The phrase I know is an illusion to me.

Dear Chrysanthemums is a haunting debut novel by celebrated poet and translator, Fiona Sze-Lorrain. Covering an interconnected web of women, the novel begins during the tumult of early twentieth-century China and spans decades of displacement and exile across the world. At once brutal and tender, this novel of women’s lives has the power to move and complicate our understanding of the long shadow cast by revolution as well as the inextinguishable longing every person has for beauty, love, art, and selfhood.
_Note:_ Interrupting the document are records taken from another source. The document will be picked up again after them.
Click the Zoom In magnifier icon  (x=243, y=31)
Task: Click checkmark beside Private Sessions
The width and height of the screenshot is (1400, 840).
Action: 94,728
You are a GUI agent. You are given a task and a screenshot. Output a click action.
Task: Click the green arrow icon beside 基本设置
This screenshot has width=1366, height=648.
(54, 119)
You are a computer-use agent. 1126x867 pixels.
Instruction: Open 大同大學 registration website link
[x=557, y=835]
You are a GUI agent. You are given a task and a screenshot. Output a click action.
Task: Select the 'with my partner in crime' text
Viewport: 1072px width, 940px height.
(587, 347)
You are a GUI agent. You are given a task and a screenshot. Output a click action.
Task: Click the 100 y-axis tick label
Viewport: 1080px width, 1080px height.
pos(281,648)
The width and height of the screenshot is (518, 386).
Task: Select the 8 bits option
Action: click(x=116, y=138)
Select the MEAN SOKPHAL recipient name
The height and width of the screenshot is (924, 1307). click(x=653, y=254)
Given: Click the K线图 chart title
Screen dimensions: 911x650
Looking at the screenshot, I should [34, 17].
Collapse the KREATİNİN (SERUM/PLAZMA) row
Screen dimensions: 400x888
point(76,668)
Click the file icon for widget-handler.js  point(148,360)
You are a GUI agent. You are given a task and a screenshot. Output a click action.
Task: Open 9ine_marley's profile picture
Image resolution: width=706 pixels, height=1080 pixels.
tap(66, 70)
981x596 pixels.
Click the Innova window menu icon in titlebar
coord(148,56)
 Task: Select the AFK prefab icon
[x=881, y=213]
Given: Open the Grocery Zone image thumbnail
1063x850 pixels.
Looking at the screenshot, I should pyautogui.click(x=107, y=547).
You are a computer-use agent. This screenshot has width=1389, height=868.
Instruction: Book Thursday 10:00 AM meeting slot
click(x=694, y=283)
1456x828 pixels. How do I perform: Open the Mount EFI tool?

This spring, I had the opportunity to interview Sze-Lorrain about her powerful novel.

Tsering Yangzom Lama (TYL): There’s a dark irony and melancholy to your work. Symbols of beauty and luck frame stories of profound ugliness and misfortune. For instance, the title of your novel references a celebrated flower in China, but one of your characters, Mei, is tasked with picking chrysanthemums for Mao Zedong as part of her reform labor. Tell us about the juxtaposition between such auspicious symbols and the unsettled lives of the women in your novel.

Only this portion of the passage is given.